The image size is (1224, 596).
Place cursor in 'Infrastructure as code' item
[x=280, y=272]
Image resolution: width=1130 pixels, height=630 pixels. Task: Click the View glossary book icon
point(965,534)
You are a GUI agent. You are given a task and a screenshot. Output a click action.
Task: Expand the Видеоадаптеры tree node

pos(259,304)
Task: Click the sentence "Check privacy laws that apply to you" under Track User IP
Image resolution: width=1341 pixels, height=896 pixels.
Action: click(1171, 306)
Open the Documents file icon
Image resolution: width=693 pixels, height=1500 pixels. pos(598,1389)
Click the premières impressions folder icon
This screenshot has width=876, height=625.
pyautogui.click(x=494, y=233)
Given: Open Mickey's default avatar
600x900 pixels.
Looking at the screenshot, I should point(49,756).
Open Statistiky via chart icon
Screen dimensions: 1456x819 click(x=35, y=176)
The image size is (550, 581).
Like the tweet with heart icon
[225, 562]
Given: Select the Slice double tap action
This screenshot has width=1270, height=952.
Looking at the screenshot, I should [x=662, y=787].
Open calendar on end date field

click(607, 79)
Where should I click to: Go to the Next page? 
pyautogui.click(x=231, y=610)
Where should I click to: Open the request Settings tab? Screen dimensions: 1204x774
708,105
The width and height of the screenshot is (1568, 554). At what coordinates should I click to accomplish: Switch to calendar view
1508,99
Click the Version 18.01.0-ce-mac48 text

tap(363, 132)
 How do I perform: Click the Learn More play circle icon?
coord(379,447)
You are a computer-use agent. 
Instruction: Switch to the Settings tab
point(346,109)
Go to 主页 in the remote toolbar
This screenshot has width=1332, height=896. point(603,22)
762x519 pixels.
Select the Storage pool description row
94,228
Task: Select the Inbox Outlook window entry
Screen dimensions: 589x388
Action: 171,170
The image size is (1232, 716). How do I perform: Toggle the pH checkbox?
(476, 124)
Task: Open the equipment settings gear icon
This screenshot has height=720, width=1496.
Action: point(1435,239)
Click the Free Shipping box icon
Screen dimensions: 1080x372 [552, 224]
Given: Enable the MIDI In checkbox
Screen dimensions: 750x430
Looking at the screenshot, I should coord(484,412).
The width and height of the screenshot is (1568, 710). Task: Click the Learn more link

Task requirements: Leave out every line before the one containing "Open the Documents file icon". Transcribe that line and all lines after it through the end of the data above, exactly.

Result below:
Open the Documents file icon
Image resolution: width=693 pixels, height=1500 pixels. pos(598,1389)
Click the premières impressions folder icon
This screenshot has width=876, height=625.
pyautogui.click(x=494, y=233)
Given: Open Mickey's default avatar
600x900 pixels.
Looking at the screenshot, I should point(49,756).
Open Statistiky via chart icon
Screen dimensions: 1456x819 click(x=35, y=176)
The image size is (550, 581).
Like the tweet with heart icon
[225, 562]
Given: Select the Slice double tap action
This screenshot has width=1270, height=952.
Looking at the screenshot, I should [x=662, y=787].
Open calendar on end date field

click(607, 79)
Where should I click to: Go to the Next page? 
pyautogui.click(x=231, y=610)
Where should I click to: Open the request Settings tab? Screen dimensions: 1204x774
708,105
The width and height of the screenshot is (1568, 554). At what coordinates should I click to accomplish: Switch to calendar view
1508,99
Click the Version 18.01.0-ce-mac48 text

tap(363, 132)
 How do I perform: Click the Learn More play circle icon?
coord(379,447)
You are a computer-use agent. 
Instruction: Switch to the Settings tab
point(346,109)
Go to 主页 in the remote toolbar
This screenshot has width=1332, height=896. point(603,22)
762x519 pixels.
Select the Storage pool description row
94,228
Task: Select the Inbox Outlook window entry
Screen dimensions: 589x388
Action: 171,170
The image size is (1232, 716). How do I perform: Toggle the pH checkbox?
(476, 124)
Task: Open the equipment settings gear icon
This screenshot has height=720, width=1496.
Action: point(1435,239)
Click the Free Shipping box icon
Screen dimensions: 1080x372 [552, 224]
Given: Enable the MIDI In checkbox
Screen dimensions: 750x430
Looking at the screenshot, I should coord(484,412).
The width and height of the screenshot is (1568, 710). Task: Click the Learn more link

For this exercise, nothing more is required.